- **Source excerpt**
Happy couple in love. Stunning sensual portrait of young stylish fashion couple indoors. Young man playing guitar for his beloved girl.

No emotion, surely, is as cherished and sought after as love. Yet on occasions such as Valentine’s day, we can often be misled into thinking that it consists solely in the swooning, star-crossed romance of falling deeply “in love.” But on reflection, love is far more complex. Indeed, arguably no word covers a wider range of feelings and experiences than love.

So how can we ever define what love really is? In my new study, published in the Journal for the Theory of Social Analysis, I’ve made a start by searching the world’s languages for words relating to love that don’t exist in English.

Most of us use the word love fairly liberally. I use it for the deep ardour, care and respect I have for my wife. But I will also call upon it to describe the unshakeable bonds of kinship and history I share with my family, and the connections and allegiances I have with close friends. I’ll even use it in relation to our cheeky dog Daisy, the music of Tom Waits, Sunday morning lie ins and many other things.

Clearly, whatever love is, it spans a great deal of emotional and experiential territory. Needless to say, I’m not the first to notice this. For instance, in the 1970s, the psychologist John Lee identified six different “styles” of love. He did so by studying other languages, in particular the classical lexicons of Greek and Latin, which boast a wealth of precise words describing specific kinds of love.

Lee identified three primary forms of love. “Eros” denotes passion and desire, “ludus” refers to flirtatious, playful affection, and “storgē” describes familial or companionate bonds of care. He then paired these primary forms to produce three secondary forms: ludus plus storgē creates “pragma,” a rational, sensible long-term accommodation. However, eros combined with ludus generates “mania,” signifying possessive, dependent, or troubled intimacies, while eros and storgē form the charitable, selfless compassion of “agápē.”

This analysis seems like a good start, but an incomplete one. After all, it mostly just concerns romantic partnerships, and doesn’t account for many of the feelings that fall within the ambit of love.

Untranslatable words

I decided to expand on this work as part of a broader lexicographic project to collect so-called “untranslatable” words that pertain to well-being, a work-in-progress which currently features nearly 1,000 words. Such words can reveal phenomena which have been overlooked or under-appreciated in one’s own culture, as I explore in two forthcoming books (a general interest exploration of key words, and an academic analysis of the lexicography). In the case of love, then, untranslatable words help us understand the bountiful variety of emotions and bonds that are in English subsumed within the one word “love.”

My enquiry yielded hundreds of words from around 50 languages (which of course leaves many languages still to be explored). I analysed these thematically, grouping the words into 14 distinct “flavours” of love. Some languages were particularly prolific in their lexical dexterity, especially Greek, which contributed the most words by far.

- **Requirement A**
Return, verbatim, the lines of the records starting at the line that contains "Image resolution: width=1009" and ending at the line that contains "Looking at the screenshot, I should 111,113.".
The records bear no relation to the passage on love.

- **Records supplied**
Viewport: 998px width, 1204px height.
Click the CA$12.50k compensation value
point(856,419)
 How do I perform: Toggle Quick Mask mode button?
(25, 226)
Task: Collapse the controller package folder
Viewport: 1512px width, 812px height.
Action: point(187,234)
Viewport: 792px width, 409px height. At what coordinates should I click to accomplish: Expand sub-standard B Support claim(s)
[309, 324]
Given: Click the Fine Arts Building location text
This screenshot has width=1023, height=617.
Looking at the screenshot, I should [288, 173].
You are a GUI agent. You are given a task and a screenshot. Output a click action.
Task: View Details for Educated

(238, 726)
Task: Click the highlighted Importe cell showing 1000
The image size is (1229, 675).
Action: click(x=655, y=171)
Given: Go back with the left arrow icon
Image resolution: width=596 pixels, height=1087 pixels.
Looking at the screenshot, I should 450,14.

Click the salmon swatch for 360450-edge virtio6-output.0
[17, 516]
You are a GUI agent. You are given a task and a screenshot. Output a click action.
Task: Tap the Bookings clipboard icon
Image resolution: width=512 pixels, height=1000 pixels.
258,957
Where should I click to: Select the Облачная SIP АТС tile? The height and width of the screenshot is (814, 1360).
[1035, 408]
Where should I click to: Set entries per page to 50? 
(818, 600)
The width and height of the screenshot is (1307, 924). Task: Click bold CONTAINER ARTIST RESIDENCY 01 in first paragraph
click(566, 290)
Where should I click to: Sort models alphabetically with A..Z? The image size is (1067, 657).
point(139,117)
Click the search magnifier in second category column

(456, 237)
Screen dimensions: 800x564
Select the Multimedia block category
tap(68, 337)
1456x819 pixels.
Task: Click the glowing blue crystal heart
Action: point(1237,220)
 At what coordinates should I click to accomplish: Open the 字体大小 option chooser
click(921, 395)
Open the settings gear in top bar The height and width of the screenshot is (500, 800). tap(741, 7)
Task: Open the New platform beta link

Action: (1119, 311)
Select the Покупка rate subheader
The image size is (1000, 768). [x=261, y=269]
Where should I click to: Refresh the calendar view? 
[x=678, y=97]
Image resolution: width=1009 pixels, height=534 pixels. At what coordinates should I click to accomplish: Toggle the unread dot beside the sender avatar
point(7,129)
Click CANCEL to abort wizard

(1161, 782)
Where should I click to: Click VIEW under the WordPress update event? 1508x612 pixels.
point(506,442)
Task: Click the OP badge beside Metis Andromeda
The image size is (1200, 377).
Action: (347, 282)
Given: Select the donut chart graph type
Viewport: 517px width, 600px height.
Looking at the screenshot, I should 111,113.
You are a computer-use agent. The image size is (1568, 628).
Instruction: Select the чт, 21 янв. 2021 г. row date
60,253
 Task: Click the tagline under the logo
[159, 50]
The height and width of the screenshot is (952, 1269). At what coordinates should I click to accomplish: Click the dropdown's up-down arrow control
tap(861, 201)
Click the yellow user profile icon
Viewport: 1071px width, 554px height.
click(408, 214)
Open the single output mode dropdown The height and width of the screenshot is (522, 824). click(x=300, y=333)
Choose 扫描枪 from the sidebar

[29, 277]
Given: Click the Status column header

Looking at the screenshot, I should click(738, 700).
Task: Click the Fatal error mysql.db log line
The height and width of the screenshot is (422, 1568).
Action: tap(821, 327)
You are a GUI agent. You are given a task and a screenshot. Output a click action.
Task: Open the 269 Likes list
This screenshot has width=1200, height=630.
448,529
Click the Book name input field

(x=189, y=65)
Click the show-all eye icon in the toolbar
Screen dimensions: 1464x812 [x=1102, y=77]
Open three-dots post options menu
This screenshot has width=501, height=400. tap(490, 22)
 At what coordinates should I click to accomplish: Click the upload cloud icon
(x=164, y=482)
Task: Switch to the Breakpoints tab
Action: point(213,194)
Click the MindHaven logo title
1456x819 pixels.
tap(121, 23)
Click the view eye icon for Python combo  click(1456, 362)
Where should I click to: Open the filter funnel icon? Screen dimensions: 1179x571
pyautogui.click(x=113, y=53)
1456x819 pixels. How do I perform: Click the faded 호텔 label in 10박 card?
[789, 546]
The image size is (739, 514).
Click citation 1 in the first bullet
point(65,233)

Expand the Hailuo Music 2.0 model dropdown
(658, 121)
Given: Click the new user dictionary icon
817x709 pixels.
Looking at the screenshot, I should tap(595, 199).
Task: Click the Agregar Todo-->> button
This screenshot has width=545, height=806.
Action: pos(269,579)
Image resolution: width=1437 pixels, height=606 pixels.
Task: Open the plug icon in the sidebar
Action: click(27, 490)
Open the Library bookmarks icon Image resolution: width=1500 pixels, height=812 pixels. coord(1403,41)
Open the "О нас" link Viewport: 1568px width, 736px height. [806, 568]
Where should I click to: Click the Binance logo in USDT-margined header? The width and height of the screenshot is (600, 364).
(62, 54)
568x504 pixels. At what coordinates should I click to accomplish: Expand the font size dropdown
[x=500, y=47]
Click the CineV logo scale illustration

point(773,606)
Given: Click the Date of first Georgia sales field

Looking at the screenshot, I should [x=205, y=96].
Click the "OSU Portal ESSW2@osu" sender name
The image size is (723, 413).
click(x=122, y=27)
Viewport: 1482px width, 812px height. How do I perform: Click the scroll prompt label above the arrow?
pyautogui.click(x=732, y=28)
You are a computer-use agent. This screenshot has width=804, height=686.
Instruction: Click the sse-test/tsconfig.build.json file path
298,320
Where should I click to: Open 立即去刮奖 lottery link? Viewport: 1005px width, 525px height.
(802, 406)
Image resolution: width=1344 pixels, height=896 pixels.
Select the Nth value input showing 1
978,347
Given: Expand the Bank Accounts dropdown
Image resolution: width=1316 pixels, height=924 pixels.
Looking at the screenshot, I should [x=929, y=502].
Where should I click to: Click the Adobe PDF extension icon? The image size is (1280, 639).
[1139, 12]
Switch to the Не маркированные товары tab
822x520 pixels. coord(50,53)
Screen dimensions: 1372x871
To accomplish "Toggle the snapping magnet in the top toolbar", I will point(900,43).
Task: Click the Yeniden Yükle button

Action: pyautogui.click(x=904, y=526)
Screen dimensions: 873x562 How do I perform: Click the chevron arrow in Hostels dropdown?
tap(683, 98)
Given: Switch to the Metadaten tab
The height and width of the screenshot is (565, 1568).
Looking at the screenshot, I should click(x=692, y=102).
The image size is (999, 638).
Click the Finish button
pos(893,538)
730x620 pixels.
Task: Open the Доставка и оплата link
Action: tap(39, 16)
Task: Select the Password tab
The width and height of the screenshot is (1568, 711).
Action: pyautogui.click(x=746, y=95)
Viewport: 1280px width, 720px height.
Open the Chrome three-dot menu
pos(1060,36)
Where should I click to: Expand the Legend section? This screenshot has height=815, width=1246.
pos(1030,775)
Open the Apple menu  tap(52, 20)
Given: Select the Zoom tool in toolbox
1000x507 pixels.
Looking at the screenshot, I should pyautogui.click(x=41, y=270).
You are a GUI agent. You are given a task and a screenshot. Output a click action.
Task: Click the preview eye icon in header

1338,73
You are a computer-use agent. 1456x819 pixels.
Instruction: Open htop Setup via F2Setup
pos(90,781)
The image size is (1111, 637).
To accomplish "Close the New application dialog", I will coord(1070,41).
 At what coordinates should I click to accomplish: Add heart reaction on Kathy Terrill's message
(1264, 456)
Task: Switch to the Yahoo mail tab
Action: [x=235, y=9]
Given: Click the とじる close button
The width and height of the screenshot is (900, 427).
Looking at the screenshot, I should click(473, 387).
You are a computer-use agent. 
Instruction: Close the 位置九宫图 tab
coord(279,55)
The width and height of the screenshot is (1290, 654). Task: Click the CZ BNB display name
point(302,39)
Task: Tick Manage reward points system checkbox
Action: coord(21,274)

- **Requirement B**
List the six styles of love that John Lee identified, according to the passage on love.

- **Written reply A**
Image resolution: width=1009 pixels, height=534 pixels. At what coordinates should I click to accomplish: Toggle the unread dot beside the sender avatar
point(7,129)
Click CANCEL to abort wizard

(1161, 782)
Where should I click to: Click VIEW under the WordPress update event? 1508x612 pixels.
point(506,442)
Task: Click the OP badge beside Metis Andromeda
The image size is (1200, 377).
Action: (347, 282)
Given: Select the donut chart graph type
Viewport: 517px width, 600px height.
Looking at the screenshot, I should 111,113.

- **Written reply B**
eros, ludus, storgē, pragma, mania, agápē